- **EXTRAIT DU TEXTE**
La politique - Sommes-nous des révolutionnaires ?

Armand Turpin le jeudi, 15 janvier 1942. Dans La politique

Le dictionnaire Larousse définit ainsi le mot ré­volutionnaire : "Qui a rapport aux révolutions po­litiques, qui est favorable à ces révolutions. Mesu­res révolutionnaires : mesures le plus souvent vio­lentes et extra-légales qu'on n'adopte qu'en temps de révolution pour satisfaire à des exigences impé­rieuses." Et le mot révolution : "Changement considérable dans le gouvernement d'un État ; transformation de ses institutions."

À la lumière de ces définitions, peut-on dire avec charité et justesse que les créditistes sont des ré­volutionnaires ? Sans hésitations, nous pouvons ré­pondre que le créditiste n'est pas un révolutionnai­re dans le genre de Diderot, de Mirabeau ou de Danton. Mais il désire et veut tout de même une révolution qui apportera, dans la paix, un chan­gement profond dans l'orientation des activités économiques de la société et des résultats qu'elles recherchent.

La révolution créditiste

Le mouvement créditiste, et surtout celui de la province de Québec, par sa doctrine, sa philoso­phie, sa technique, tend vers une profonde modifi­cation des relations humaines. L'ensemble des ré­formes qu'il cherche révolutionnerait la fin pour­suivie par la technique monétaire actuelle.

Cette révolution contribuerait à faciliter celle des mœurs, à extirper du monde l'esprit de libéra­lisme économique qui le domine depuis 150 ans et qui a plongé l'univers dans l'épouvantable catas­trophe dont nous sommes les tristes spectateurs et, pour la plupart, les innocentes victimes.

Qu'on le veuille ou non, l'Ordre Nouveau que les grands du jour nous promettent, mais que les cré­ditistes préparent soigneusement, ne se réalisera pas sans une révolution fondamentale des institu­tions économiques. Il faudrait être insensé pour croire que la reconstruction sociale d'après-guerre se fera selon les théories surannées de certains éco­nomistes, les plans criminels de certains arrivistes ou les réformes académiques à l'eau de rose de cer­tains professeurs.

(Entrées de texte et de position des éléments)

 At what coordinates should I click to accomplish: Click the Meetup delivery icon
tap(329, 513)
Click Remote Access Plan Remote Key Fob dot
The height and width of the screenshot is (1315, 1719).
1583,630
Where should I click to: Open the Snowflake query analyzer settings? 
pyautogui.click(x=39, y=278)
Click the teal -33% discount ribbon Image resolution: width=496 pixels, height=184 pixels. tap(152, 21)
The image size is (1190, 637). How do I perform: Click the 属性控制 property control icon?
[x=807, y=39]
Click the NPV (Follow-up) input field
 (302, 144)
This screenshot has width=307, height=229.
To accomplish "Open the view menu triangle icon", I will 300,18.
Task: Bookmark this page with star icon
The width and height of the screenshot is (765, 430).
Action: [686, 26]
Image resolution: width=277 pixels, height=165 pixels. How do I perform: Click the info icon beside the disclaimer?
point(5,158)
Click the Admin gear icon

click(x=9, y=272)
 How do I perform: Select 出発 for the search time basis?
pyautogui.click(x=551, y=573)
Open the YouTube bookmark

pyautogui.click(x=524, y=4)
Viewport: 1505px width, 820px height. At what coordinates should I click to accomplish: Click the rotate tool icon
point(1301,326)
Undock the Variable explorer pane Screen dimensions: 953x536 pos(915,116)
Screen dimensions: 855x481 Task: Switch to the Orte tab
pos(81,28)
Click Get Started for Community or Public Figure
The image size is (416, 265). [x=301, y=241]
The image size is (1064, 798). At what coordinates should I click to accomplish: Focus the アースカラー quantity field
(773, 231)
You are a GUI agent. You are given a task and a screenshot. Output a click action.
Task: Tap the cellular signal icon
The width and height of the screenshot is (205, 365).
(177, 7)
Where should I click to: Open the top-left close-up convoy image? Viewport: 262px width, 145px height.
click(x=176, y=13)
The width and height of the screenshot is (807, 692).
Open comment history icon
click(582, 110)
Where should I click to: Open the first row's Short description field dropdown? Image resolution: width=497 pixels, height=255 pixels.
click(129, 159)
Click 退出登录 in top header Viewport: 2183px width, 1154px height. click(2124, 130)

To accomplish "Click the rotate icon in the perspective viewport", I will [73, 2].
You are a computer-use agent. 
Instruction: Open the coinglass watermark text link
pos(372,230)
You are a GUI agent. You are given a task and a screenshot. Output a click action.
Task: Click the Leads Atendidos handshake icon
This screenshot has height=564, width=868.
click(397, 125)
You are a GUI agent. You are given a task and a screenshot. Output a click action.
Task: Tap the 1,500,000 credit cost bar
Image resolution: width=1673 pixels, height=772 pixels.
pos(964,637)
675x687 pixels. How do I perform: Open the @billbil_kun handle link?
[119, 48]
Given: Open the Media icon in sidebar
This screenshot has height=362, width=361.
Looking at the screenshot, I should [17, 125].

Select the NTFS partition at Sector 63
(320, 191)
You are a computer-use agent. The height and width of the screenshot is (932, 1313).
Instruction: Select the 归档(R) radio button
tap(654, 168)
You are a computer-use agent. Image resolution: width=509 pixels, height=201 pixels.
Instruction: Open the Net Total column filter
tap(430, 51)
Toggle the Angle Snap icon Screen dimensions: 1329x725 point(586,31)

- **CONSIGNES**
Répondez à ces questions sur l'extrait consacré aux créditistes :
(a) D'après la définition du dictionnaire, en quel temps adopte-t-on des mesures révolutionnaires ?
(b) À quels révolutionnaires le texte dit-il que le créditiste ne ressemble pas ?
(c) Depuis combien d'années l'esprit de libéralisme économique domine-t-il le monde, selon le texte ?

- **RÉPONSE ATTENDUE**
(a) En temps de révolution, pour satisfaire à des exigences impérieuses.
(b) Diderot, Mirabeau et Danton.
(c) Depuis 150 ans.